314. Binary Tree Vertical Order Traversal - Leetcode Solution

Code Implementation

from collections import defaultdict, deque

class Solution:
    def verticalOrder(self, root):
        if not root:
            return []
        column_table = defaultdict(list)
        queue = deque([(root, 0)])
        min_col = max_col = 0

        while queue:
            node, col = queue.popleft()
            if node:
                column_table[col].append(node.val)
                min_col = min(min_col, col)
                max_col = max(max_col, col)
                queue.append((node.left, col - 1))
                queue.append((node.right, col + 1))
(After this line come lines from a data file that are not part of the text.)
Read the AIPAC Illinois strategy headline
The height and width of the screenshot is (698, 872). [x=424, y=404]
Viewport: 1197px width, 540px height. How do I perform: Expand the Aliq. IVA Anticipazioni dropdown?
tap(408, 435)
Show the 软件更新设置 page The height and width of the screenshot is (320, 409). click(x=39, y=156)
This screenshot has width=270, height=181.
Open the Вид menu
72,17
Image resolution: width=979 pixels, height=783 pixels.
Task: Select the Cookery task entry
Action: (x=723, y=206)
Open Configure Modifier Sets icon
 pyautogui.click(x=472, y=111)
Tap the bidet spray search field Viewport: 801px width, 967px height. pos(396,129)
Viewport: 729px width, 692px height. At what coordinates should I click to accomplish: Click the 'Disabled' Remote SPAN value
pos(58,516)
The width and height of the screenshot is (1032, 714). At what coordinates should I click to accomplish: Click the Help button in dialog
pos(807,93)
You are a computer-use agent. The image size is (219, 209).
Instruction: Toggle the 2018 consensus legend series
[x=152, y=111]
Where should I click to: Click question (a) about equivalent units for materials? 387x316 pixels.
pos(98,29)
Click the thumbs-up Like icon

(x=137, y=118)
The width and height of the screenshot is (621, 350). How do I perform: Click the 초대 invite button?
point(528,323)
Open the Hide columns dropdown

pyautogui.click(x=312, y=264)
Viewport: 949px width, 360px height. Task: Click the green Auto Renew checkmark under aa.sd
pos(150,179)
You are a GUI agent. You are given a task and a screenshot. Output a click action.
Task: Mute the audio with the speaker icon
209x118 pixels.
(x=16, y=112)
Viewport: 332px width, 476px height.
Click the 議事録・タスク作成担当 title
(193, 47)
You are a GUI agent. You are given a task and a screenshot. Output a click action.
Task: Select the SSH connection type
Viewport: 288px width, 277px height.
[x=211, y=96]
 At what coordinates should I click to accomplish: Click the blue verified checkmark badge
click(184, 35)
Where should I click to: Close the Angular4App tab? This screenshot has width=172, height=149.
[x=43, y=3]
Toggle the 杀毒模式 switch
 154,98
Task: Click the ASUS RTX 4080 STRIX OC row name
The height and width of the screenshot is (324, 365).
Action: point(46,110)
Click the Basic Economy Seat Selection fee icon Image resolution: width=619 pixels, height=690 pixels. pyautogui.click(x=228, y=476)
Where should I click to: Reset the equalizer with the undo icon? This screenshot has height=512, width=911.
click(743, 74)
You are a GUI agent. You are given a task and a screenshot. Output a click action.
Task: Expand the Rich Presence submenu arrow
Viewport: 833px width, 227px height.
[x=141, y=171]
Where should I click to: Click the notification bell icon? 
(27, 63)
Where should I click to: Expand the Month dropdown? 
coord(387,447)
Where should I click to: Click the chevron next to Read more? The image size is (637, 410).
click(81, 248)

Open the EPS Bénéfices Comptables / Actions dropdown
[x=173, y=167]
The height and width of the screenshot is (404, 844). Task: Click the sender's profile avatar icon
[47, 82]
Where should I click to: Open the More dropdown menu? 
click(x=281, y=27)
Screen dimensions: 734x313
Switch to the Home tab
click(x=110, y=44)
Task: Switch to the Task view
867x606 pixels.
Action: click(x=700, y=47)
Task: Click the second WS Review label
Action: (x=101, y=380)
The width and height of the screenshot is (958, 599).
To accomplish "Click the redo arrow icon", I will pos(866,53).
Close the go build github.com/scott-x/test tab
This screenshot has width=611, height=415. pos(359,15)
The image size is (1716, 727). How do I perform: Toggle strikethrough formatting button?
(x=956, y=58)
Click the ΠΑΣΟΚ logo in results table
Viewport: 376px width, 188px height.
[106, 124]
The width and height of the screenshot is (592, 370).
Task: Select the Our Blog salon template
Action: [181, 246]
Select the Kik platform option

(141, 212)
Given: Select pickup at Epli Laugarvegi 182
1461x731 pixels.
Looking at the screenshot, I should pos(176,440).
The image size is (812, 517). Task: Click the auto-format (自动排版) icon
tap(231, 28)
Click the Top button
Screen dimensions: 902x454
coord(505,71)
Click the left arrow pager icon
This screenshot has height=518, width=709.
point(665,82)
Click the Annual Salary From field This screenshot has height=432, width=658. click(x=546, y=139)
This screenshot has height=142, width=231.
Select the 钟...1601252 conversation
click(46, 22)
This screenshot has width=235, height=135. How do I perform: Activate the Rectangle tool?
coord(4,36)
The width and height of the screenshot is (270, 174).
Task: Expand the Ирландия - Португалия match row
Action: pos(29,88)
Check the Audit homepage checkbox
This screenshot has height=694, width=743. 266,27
        return [column_table[x] for x in range(min_col, max_col + 1)]

#include <vector>
#include <queue>
#include <map>
using namespace std;

// Definition for a binary tree node.
// struct TreeNode {
//     int val;
//     TreeNode *left;
//     TreeNode *right;
//     TreeNode(int x) : val(x), left(NULL), right(NULL) {}
// };

class Solution {
public:
    vector<vector<int>> verticalOrder(TreeNode* root) {
        if (!root) return {};
        map<int, vector<int>> columnTable;
        queue<pair<TreeNode*, int>> q;
        q.push({root, 0});
        while (!q.empty()) {
            auto [node, col] = q.front(); q.pop();
            if (node) {
                columnTable[col].push_back(node->val);
                q.push({node->left, col-1});
                q.push({node->right, col+1});
            }
        }
        vector<vector<int>> result;
        for (auto& [col, nodes] : columnTable) {
            result.push_back(nodes);
        }
        return result;
    }
};

import java.util.*;

// Definition for a binary tree node.
// public class TreeNode {
//     int val;
//     TreeNode left;
//     TreeNode right;
//     TreeNode(int x) { val = x; }
// }

public class Solution {
    public List<List<Integer>> verticalOrder(TreeNode root) {
        List<List<Integer>> result = new ArrayList<>();
        if (root == null) return result;

        Map<Integer, List<Integer>> columnTable = new HashMap<>();
        Queue<TreeNode> nodeQueue = new LinkedList<>();
        Queue<Integer> colQueue = new LinkedList<>();
        int minCol = 0, maxCol = 0;

        nodeQueue.offer(root);
        colQueue.offer(0);

        while (!nodeQueue.isEmpty()) {
            TreeNode node = nodeQueue.poll();
            int col = colQueue.poll();

            columnTable.computeIfAbsent(col, k -> new ArrayList<>()).add(node.val);
            minCol = Math.min(minCol, col);
            maxCol = Math.max(maxCol, col);

            if (node.left != null) {
                nodeQueue.offer(node.left);
                colQueue.offer(col - 1);
            }
            if (node.right != null) {
                nodeQueue.offer(node.right);
                colQueue.offer(col + 1);
            }
        }

        for (int i = minCol; i <= maxCol; ++i) {
            result.add(columnTable.get(i));
        }
        return result;
    }
}

/**
 * Definition for a binary tree node.
 * function TreeNode(val, left, right) {
 *     this.val = (val===undefined ? 0 : val)
 *     this.left = (left===undefined ? null : left)
 *     this.right = (right===undefined ? null : right)
 * }
 */
/**
 * @param {TreeNode} root
 * @return {number[][]}
 */
var verticalOrder = function(root) {
    if (!root) return [];
    let columnTable = new Map();
    let queue = [[root, 0]];
    let minCol = 0, maxCol = 0;

    while (queue.length) {
        let [node, col] = queue.shift();
        if (node) {
            if (!columnTable.has(col)) columnTable.set(col, []);
            columnTable.get(col).push(node.val);
            minCol = Math.min(minCol, col);
            maxCol = Math.max(maxCol, col);
            queue.push([node.left, col - 1]);
            queue.push([node.right, col + 1]);
        }
    }
    let result = [];
    for (let i = minCol; i <= maxCol; ++i) {
        result.push(columnTable.get(i));
    }
    return result;
};

Problem Description

Given the root of a binary tree, perform a vertical order traversal of its nodes' values. For each vertical column (from leftmost to rightmost), collect all the nodes that appear in that column from top to bottom. Return a list of lists, where each inner list contains the values of the nodes in a vertical column, ordered from left to right.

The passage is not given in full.